Look below for the line that contains "Our League Settings (430, 2278)", then copy it and each following line exactly, through and including the line that contains "Pumps (74, 290)".
───── Data excerpts
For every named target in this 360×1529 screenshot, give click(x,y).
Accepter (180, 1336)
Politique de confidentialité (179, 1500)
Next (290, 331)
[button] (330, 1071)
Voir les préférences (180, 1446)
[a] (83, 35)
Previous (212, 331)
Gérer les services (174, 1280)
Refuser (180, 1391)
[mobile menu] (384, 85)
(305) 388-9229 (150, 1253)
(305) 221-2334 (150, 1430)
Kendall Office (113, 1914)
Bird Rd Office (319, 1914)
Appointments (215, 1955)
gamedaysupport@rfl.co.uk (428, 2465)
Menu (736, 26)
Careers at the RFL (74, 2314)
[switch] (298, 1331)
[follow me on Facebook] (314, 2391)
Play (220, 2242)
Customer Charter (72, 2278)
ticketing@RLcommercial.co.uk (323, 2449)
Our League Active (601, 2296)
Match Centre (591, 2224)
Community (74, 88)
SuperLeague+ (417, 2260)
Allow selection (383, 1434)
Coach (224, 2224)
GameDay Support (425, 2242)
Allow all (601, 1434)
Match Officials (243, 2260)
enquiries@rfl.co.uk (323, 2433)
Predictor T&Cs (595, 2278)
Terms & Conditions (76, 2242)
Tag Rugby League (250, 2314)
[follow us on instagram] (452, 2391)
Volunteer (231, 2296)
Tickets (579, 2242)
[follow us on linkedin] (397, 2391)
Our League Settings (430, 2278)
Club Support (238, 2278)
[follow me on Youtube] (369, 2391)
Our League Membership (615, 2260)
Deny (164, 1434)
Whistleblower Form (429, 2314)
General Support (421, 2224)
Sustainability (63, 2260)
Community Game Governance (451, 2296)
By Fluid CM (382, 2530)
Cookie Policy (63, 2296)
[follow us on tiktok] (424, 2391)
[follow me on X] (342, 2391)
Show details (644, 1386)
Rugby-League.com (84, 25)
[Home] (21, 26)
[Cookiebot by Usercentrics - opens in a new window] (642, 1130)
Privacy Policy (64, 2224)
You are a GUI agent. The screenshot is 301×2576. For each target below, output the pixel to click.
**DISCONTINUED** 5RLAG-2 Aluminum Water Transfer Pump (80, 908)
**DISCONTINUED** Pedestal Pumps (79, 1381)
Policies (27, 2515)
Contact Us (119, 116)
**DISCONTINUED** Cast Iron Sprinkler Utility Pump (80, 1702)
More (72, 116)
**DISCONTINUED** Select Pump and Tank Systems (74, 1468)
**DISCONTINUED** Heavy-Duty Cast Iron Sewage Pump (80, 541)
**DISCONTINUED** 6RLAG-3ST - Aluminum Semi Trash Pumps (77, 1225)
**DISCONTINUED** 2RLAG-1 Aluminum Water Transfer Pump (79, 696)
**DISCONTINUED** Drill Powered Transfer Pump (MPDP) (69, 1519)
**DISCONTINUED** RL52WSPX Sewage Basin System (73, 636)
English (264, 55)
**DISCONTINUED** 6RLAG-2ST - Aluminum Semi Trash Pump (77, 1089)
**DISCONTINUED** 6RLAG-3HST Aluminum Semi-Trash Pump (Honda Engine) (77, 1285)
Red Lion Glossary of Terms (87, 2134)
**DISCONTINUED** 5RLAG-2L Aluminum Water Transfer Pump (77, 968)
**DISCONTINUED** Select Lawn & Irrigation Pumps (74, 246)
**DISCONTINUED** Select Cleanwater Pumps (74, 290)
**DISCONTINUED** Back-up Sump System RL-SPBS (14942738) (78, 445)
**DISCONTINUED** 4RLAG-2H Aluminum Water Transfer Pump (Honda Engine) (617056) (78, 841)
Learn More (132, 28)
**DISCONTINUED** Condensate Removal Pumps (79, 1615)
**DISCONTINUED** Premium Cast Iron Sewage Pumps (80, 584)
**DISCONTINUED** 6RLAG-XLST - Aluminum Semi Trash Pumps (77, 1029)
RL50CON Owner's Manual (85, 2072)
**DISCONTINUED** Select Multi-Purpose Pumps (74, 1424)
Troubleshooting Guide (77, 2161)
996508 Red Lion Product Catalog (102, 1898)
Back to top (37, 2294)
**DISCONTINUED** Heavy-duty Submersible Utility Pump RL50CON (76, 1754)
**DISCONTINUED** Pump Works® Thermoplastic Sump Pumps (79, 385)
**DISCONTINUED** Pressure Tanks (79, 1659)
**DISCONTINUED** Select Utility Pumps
──────────
> [Expected answer]
Our League Settings (430, 2278)
Club Support (238, 2278)
[follow me on Youtube] (369, 2391)
Our League Membership (615, 2260)
Deny (164, 1434)
Whistleblower Form (429, 2314)
General Support (421, 2224)
Sustainability (63, 2260)
Community Game Governance (451, 2296)
By Fluid CM (382, 2530)
Cookie Policy (63, 2296)
[follow us on tiktok] (424, 2391)
[follow me on X] (342, 2391)
Show details (644, 1386)
Rugby-League.com (84, 25)
[Home] (21, 26)
[Cookiebot by Usercentrics - opens in a new window] (642, 1130)
Privacy Policy (64, 2224)
You are a GUI agent. The screenshot is 301×2576. For each target below, output the pixel to click.
**DISCONTINUED** 5RLAG-2 Aluminum Water Transfer Pump (80, 908)
**DISCONTINUED** Pedestal Pumps (79, 1381)
Policies (27, 2515)
Contact Us (119, 116)
**DISCONTINUED** Cast Iron Sprinkler Utility Pump (80, 1702)
More (72, 116)
**DISCONTINUED** Select Pump and Tank Systems (74, 1468)
**DISCONTINUED** Heavy-Duty Cast Iron Sewage Pump (80, 541)
**DISCONTINUED** 6RLAG-3ST - Aluminum Semi Trash Pumps (77, 1225)
**DISCONTINUED** 2RLAG-1 Aluminum Water Transfer Pump (79, 696)
**DISCONTINUED** Drill Powered Transfer Pump (MPDP) (69, 1519)
**DISCONTINUED** RL52WSPX Sewage Basin System (73, 636)
English (264, 55)
**DISCONTINUED** 6RLAG-2ST - Aluminum Semi Trash Pump (77, 1089)
**DISCONTINUED** 6RLAG-3HST Aluminum Semi-Trash Pump (Honda Engine) (77, 1285)
Red Lion Glossary of Terms (87, 2134)
**DISCONTINUED** 5RLAG-2L Aluminum Water Transfer Pump (77, 968)
**DISCONTINUED** Select Lawn & Irrigation Pumps (74, 246)
**DISCONTINUED** Select Cleanwater Pumps (74, 290)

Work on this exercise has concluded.